Mais rassurez-vous, les banques françaises vont bien (même si les traders se sentent mal payés) : “[...] dans la crise, les banques, BNP Paribas et le Crédit agricole en particulier, trouvent des opportunités.

En revanche, l’industrie, plus sensible à la conjoncture, a souffert. Dans l’automobile, le bonus écologique et la prime à la casse ont permis de soutenir le marché. Mais malgré ces incitations, Renault et PSA Peugeot Citroën ont vu leur chiffre d’affaires régresser de plus de 20 %, et ont affiché de lourdes pertes.

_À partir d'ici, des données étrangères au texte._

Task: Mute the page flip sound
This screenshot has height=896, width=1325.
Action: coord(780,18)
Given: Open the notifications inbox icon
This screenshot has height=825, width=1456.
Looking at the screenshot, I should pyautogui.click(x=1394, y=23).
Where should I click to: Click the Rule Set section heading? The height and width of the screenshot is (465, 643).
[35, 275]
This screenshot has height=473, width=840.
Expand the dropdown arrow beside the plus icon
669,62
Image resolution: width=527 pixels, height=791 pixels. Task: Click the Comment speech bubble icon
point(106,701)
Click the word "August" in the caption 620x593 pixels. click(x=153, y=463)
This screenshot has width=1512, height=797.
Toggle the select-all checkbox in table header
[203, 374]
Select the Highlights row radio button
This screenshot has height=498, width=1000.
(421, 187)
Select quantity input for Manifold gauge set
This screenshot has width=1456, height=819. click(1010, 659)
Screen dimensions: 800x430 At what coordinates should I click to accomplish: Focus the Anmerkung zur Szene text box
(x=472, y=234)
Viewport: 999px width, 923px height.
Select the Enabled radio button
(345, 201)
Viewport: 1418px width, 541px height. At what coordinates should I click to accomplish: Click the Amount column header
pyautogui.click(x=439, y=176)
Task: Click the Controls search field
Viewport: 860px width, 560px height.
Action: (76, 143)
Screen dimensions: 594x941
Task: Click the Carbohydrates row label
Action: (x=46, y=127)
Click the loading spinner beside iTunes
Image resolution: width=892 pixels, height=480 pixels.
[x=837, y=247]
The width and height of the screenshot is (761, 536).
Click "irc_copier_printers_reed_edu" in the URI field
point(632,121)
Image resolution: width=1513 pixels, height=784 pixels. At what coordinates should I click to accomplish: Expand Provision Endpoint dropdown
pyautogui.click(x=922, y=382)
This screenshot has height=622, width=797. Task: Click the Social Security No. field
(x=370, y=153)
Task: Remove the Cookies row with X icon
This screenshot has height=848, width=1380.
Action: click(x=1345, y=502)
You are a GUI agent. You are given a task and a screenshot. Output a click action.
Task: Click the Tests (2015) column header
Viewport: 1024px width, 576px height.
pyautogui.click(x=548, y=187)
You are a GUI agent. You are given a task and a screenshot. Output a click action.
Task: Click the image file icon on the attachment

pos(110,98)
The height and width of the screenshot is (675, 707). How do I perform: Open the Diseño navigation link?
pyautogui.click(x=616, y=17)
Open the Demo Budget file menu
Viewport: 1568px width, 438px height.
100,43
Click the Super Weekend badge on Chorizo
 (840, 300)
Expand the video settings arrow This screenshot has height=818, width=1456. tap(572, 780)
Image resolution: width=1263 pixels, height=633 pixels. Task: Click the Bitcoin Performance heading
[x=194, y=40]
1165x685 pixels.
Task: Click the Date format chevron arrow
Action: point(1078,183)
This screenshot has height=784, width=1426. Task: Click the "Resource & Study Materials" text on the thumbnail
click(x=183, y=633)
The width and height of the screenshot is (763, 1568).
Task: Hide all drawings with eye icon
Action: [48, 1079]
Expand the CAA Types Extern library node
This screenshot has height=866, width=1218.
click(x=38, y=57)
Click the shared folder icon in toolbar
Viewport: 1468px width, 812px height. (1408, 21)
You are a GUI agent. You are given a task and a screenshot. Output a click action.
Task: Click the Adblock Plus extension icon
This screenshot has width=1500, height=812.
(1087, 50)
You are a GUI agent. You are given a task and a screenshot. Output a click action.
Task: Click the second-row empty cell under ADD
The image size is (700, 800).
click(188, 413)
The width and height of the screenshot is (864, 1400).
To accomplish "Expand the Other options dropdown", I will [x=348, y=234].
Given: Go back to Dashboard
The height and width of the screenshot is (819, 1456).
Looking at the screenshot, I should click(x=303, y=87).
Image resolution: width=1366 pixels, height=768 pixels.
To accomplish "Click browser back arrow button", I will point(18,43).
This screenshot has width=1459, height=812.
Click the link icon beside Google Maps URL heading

L’on peut donc en conclure que la situation économique que nous vivons est défavorable au secteur industriel. Comment ne pas s’en réjouir ? Si le chiffre d’affaire de Renault ou PSA Peugeot Citroën  est en si net recul, n’est-ce pas un signe que nous consommons moins de voitures ? Quoi de mieux pour commencer à enrayer le développement des gaz à effet de serre, ennemi ultime de tout bon écolo-gauchisant essayant de se respecter ?

Le sommet de Copenhague risque donc de démarrer sous les meilleurs auspices grâce à la crise. Les pauvres ne pouvant plus consommer, les émissions de CO2 s’en retrouvent automatiquement réduites. Réjouissons-nous car le capitalisme, finalement, s’avère la meilleure réponse au changement climatique !

Mais peut-être certains d’entre vous, lassés par ce sophisme décadant s’interrogent sur le fond du problème : comment donc les banques peuvent-elles continuer à enregistrer de si gros profits si dans un même temps la consommation et le secteur industriel pâtissent si fort de la crise ?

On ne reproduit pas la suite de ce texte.